Yo tengo la dicha de contar con amigas que me llaman al orden. Las quiero y les agradezco profundamente que me traten con el suficiente aprecio como para decirme que no me aguantan. Duele, pero se le hace ganas. Porque las quiero de vuelta y no quiero que se vayan.
Mientras me arreglo internamente, también me tengas qué arreglar lo de fuera. Aunque deteste venir a que me hagan los pies.
Me acaban de decir que el que ama nunca pierde. Ni aún cuando no es correspondido. Porque el hecho mismo de sentir amor nos lleva a un mejor lugar que donde estamos.
En mi experiencia, cada relación implica dejar un poco de mí misma. No siempre recibo algo a cambio. Eso me daba muchísimo miedo antes, porque creía que me iba a quedar vacía. Rota. Incompleta.
Podemos vivir sin crear lazos emocionales. Estoy segura que muchas personas prefieren eso al dolor que pueda suponer entregar algo de uno y que no sea apreciado. Porque, al final del día, eso es lo que nos da pánico: el rechazo. Somos niños que no queremos que nos abandonen. Y nos recluímos detrás de una dureza fabricada, como una armadura. Que se nos puede volver una segunda piel. Como una barrera entre nosotros y el mundo.
Pero eso no está bien. No todo el tiempo. Es como besar con un plástico de por medio. Es casi rico.
No amar por miedo es casi vivir. Estar aislado de todos modos duele. Perder un pedazo del corazón por supuesto que nos deja un hoyito, pero por allí puede entrar algo mejor. O no. Tampoco importa.
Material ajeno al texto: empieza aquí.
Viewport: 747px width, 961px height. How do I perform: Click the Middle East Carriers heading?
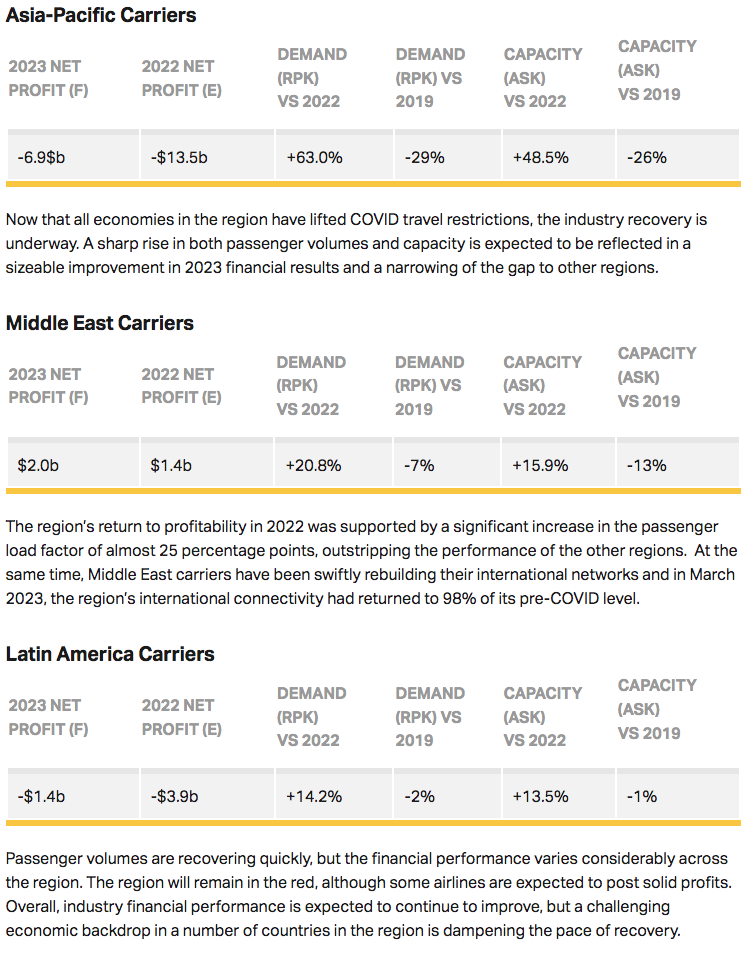pos(100,323)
Se supone que uno habla para comunicarse. Al menos ese es el origen del lenguaje. ¿O no? Nos sorprende que animales «evolucionados» tengan formas de comunicación complejas. A mí a veces me sorprende que nosotros de seres humanos nos lleguemos a entender del todo.
Le metemos tanta carga emocional a cada palabra que decimos, muchas veces completamente personal, que no siempre logramos conectar significados.
Yo tiendo a hablar en ideas tan cortas y con tan pocas palabras, que muy pocas veces se me entiende por completo lo que quiero decir. Llego con toda una línea de pensamientos puestos uno detrás del otro y sólo enseño el último. Me acaban de decir que muchas veces es como que hubiera un fogonazo en un túnel largo y oscuro. Por eso me expreso mucho mejor por escrito, porque me obligo a desarrollar las ideas.
El problema es que a mis hijos no les puedo escribir todo el tiempo. Ni a mis amigas. Y eso me lleva a ser insoportable la mayor parte del tiempo que no me fijo bien cómo estoy hablando. Y menos el tono de voz. Allí nos metemos a otro tipo de problemas, porque, si me cuesta explicar mis pensamientos con palabras, modular el tono seco con que me expreso me llega hasta a agotar.
Pero todo eso no es excusa para no hacerlo. Porque al final del día, quiero comunicarme, no quedarme sola. Y por eso me regreso a fijarme cómo y qué estoy diciendo. De nada sirve tener boca para hablar, si nadie me entiende.